Kaufen statt mieten?
- Frist: Die Abrechnung sollte spätestens zwölf Monate nach Ende des abgerechneten Zeitraums vorliegen.
- Umlage: Alle Kosten sollten nach dem im Mietvertrag vereinbarten Schlüssel korrekt auf die Mietparteien verteilt werden.
- Kosten: Der Vermieter darf nur solche Kosten abrechnen, die auch umlagefähig sind. Nicht dazu zählen beispielsweise Verwaltungskosten, Kreditzinsen und die Rücklagen für Instandhaltung.
- Verständlichkeit: Alle Rechenschritte, Verteilerschlüssel und Kostenpositionen sollten nachvollziehbar sein.
- Wirtschaftlichkeit: Ob Kosten überhöht sind, lässt sich anhand der Betriebskostenspiegel der Mietervereine überprüfen.
Mieter haben zwölf Monate Zeit, eine Abrechnung zu prüfen und zu widersprechen.
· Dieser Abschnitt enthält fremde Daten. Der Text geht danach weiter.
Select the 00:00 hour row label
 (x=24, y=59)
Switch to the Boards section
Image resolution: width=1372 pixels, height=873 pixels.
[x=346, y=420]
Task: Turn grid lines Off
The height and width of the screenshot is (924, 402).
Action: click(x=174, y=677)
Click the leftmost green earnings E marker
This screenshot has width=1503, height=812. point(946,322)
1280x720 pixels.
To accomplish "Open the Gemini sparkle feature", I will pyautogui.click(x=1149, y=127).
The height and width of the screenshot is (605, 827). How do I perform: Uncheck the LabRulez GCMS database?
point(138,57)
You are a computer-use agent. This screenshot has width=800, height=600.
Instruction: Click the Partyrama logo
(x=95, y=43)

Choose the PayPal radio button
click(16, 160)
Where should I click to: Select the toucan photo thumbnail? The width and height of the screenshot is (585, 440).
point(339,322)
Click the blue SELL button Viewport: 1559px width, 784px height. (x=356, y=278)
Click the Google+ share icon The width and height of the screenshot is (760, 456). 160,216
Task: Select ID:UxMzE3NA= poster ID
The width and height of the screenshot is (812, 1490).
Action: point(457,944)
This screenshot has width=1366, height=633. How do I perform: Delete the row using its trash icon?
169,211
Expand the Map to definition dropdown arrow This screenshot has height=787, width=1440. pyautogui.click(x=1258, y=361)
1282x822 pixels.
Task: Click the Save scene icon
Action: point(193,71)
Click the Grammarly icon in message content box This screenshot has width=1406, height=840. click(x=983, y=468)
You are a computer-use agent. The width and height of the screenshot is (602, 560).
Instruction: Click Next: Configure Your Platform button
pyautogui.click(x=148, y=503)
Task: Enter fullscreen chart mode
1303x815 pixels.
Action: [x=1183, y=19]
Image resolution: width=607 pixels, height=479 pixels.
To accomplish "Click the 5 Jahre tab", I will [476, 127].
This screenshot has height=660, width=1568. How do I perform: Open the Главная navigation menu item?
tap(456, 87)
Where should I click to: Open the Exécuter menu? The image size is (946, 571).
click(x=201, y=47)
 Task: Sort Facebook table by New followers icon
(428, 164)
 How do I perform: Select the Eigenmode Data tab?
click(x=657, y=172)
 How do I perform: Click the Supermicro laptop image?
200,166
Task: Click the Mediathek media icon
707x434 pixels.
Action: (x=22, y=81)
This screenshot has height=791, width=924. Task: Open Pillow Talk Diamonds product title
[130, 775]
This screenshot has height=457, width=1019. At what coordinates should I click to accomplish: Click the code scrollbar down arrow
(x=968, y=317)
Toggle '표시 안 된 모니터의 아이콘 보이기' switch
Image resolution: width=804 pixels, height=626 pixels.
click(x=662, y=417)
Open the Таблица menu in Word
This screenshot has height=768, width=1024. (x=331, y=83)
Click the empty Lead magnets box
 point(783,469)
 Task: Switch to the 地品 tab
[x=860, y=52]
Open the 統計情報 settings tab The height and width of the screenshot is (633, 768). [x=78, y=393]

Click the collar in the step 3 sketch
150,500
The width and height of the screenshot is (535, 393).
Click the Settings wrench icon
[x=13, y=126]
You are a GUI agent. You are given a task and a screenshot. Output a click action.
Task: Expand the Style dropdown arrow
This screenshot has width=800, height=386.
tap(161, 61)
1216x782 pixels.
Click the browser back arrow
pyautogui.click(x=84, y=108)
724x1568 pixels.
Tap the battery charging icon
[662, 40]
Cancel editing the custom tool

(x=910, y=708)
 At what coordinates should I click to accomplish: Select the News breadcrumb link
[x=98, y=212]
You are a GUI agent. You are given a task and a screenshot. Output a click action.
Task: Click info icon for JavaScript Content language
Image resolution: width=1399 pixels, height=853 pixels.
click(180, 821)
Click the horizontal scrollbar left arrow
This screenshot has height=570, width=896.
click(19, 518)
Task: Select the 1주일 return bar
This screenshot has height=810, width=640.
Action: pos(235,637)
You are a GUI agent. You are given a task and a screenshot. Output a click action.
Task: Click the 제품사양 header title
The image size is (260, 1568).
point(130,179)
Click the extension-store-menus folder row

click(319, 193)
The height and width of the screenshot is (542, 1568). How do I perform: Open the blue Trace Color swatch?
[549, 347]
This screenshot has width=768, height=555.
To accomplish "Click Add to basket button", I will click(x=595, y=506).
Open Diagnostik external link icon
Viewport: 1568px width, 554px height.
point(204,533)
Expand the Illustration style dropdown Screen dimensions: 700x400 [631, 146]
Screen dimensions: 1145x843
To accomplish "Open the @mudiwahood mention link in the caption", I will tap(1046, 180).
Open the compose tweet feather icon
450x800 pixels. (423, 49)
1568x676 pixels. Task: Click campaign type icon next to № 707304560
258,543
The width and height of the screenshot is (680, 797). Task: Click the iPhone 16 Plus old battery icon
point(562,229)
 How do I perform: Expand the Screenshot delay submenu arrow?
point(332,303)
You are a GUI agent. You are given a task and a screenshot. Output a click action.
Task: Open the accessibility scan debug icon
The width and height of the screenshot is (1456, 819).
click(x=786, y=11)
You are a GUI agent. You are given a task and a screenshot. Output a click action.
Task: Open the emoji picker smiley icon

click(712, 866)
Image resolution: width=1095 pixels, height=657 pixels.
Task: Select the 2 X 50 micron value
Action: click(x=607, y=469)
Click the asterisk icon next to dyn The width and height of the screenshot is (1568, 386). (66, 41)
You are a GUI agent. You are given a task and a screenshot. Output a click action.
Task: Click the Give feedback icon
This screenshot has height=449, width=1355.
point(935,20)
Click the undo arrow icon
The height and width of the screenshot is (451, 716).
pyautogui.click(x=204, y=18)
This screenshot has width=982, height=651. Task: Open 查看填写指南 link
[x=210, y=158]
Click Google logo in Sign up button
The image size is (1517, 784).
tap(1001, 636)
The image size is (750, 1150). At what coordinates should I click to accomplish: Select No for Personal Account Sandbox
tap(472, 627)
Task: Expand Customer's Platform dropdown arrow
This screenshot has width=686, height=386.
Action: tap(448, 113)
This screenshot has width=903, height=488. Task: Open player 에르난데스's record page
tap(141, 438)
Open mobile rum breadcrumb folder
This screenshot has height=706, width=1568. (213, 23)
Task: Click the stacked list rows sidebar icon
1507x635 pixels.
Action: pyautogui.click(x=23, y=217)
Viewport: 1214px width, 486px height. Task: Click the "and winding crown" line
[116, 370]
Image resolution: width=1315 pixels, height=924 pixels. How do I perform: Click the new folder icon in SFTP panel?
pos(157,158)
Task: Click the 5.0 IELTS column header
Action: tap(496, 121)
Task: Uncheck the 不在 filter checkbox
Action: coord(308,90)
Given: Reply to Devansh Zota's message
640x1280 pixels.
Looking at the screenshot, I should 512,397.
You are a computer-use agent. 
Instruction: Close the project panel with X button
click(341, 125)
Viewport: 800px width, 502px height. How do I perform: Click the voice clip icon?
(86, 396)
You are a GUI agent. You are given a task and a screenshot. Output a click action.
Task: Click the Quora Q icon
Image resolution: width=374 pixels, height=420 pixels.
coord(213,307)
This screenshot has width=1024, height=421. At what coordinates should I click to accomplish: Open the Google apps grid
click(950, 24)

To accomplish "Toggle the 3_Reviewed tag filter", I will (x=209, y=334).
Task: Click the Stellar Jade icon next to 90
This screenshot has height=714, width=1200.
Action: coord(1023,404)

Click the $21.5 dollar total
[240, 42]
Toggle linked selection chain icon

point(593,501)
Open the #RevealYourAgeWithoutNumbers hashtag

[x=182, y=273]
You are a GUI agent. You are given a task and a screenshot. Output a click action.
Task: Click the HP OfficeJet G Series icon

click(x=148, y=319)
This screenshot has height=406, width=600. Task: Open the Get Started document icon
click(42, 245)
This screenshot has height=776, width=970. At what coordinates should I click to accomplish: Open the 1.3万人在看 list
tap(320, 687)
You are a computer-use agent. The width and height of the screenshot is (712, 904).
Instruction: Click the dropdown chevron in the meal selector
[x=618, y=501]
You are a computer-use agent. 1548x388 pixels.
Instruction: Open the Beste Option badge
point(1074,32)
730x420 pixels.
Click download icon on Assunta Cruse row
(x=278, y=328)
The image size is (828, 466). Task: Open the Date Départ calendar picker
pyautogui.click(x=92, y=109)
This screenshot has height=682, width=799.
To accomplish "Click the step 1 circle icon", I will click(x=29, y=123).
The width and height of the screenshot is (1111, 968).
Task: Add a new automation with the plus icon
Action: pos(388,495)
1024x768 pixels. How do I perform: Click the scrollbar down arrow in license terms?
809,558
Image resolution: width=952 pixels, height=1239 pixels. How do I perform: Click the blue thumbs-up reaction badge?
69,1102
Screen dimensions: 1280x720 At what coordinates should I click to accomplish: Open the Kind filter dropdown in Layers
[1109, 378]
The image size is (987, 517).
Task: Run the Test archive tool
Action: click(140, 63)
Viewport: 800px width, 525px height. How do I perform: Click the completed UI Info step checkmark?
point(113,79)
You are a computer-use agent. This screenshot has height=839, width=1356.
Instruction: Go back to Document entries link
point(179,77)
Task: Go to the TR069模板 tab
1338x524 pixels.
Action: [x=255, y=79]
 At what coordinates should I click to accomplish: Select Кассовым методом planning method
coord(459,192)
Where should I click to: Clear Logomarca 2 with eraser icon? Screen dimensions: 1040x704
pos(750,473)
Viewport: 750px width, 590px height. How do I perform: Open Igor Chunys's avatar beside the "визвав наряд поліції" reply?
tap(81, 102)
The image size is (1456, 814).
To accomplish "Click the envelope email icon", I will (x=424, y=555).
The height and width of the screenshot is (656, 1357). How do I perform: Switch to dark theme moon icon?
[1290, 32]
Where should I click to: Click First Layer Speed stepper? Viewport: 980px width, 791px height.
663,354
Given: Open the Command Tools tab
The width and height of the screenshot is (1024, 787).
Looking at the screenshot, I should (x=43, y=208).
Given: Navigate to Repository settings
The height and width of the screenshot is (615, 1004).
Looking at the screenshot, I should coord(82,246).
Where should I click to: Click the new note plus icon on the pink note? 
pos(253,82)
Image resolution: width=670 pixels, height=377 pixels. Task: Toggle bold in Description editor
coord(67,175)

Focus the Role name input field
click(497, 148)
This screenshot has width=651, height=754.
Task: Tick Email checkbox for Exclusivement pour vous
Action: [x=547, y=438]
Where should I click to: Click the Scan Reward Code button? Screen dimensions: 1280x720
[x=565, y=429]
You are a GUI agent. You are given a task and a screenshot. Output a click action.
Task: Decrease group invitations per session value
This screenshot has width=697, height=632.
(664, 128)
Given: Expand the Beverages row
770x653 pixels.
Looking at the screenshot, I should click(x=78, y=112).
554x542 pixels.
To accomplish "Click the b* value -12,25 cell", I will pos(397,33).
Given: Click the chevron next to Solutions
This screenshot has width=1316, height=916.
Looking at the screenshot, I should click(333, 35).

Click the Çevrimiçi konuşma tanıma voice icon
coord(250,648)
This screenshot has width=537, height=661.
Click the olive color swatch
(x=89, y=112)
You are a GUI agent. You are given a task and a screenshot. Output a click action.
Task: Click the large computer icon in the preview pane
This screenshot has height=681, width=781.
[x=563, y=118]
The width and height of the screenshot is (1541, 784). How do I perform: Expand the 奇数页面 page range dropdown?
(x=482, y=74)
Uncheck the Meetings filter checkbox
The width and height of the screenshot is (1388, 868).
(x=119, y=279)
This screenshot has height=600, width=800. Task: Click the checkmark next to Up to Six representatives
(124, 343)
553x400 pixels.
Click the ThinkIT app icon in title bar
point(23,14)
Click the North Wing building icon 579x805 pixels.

Sie können auch dann widersprechen, wenn sie bereits nachgezahlt haben.
Die Frist von zwölf Monaten gilt nicht, wenn die Kalkulation des Vermieters nicht nachvollziehbar ist. Erst wenn der Vermieter dann eine nachgebesserte Abrechnung vorgelegt hat, läuft die Frist. Da Mieter ihre Einwände konkret anhand einzelner Abrechnungsposten begründen müssen, sollten sie beim Vermieter Einblick in die Unterlagen verlangen.
Susanne Torka aus Moabit hat das nicht mehr nötig. Die steigenden Nebenkosten spürt sie zwar auch. Mit einem Vermieter aber muss sie darüber nicht mehr streiten.
Die Frage „Wem gehört Moabit?“ hat sie, zumindest für die von ihr bewohnten Quadratmeter, schon vor Jahren beantwortet – und die Wohnung gekauft, in der sie zuvor zur Miete wohnte.